I've got a bone to pick with you, America. And this time it's not over the usual reasons like drone strikes, credit default swaps, various Kardashians, or how the breakfasts at IHOP don't look nearly as appetizing as the photos in the menus. It's over the cars you chose to buy in 2013.
Specifically, it's over the cars you chose not to buy in 2013. Last year, you went with the safe, boring choices you always go with. The Honda Accord. The Toyota Corolla. The Honda CR-V. The Ford F-150, although that last one is understandable because at least some of you might have a job that necessitates an actual truck, or you pretend to because you live in a nice suburb of Dallas and you need to fit in with the other rich pretend cowboys.
Let me first address who my latest beef is with. It's not really your average Jalopnik reader, who might have bought a BRZ or a Mustang or something crazy and ill-advised like a rusted-out Porsche 944 Turbo last year. It's aimed at the rest of mainstream America, whose conformity-obsessed, Consumer Reports-worshipping fervor caused them to buy the same cars as all the other drones.
In that fervor, America, you ignored some pretty amazing machines. And that's sad because I know you could have done better.
Our pals over at Autoblog recently compiled a list of the worst-selling cars of 2013, and guess what? They're all vastly more interesting than the best-sellers. I have listed them below, and made a case for each (well, most) of them. All I know is that these cars deserve homes just as much as the legions of Camrys that were bought in their place.
Maybe even more so.
10. Cadillac Escalade EXT (1,972 sold)
I don't know why you shrugged at the thought of owning an Escalade truck, America. Maybe it's because they get stolen all the damn time. Or maybe because it's been around for more than a decade now, and everyone who wanted one has already bought one, or stolen one.
Or here's another reason: It's because you hate your own country. See, no vehicle more represents America or her values better than the Escalade. It's big, it's shiny, it's badass, it's expensive, it appears in rap videos, it's exclusive, it guzzles gasoline, and beneath its veneer of luxury, there's not really a whole lot to it. It's both awesome and terrible at the same time, and you hate it because you hate America.
Enjoy your Accord Hybrids instead, libtards.
9. Volvo S80 (1,935 sold)
Sssshhhffffwwwhat? You guys blew off the S80? Come on, you're breaking my heart over here. So what if it's almost old enough to buy cigarettes now, or that the sweet Yamaha-sourced V8 has been discontinued? This is a great luxury sedan! It even has an inline six in regular and turbo flavors. It's super safe, too.

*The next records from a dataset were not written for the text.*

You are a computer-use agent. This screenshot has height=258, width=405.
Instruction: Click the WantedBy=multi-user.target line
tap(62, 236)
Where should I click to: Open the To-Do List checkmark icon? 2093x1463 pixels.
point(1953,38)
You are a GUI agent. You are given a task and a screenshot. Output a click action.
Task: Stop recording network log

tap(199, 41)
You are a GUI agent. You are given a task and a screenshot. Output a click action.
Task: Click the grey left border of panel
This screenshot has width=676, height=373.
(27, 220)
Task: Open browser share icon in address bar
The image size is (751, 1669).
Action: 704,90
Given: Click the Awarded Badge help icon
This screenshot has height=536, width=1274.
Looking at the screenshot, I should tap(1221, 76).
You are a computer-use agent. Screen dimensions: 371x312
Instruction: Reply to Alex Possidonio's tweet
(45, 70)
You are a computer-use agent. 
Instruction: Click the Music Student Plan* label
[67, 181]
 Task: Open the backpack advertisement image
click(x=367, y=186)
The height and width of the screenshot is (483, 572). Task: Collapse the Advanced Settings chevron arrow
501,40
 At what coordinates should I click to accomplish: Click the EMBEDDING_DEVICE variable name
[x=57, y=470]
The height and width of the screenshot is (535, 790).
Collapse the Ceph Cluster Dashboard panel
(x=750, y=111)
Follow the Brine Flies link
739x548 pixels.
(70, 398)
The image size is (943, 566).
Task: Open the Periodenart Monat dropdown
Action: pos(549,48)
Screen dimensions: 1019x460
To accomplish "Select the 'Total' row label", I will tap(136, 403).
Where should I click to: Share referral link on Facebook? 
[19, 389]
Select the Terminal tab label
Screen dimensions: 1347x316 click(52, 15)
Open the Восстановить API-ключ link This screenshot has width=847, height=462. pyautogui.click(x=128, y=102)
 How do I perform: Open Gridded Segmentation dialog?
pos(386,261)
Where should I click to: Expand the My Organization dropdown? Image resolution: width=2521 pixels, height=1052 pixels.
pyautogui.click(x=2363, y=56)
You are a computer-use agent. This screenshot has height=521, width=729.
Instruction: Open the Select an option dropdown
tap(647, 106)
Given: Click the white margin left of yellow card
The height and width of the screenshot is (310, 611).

Why would you choose to put your children in danger by not buying the S80? Monsters, all of you.
8. Volkswagen Golf R (1,598 sold)
Come on, you didn't buy the Golf R? What are you jokers doing with your lives? All we do at Jalopnik is bitch and moan about the Volkswagen Group doesn't bring their coolest cars to the U.S.
Then they go and stick their necks out for us and bring us the Golf R, and what do you do? You leave 'em high and dry, you sorry bunch of ingrates!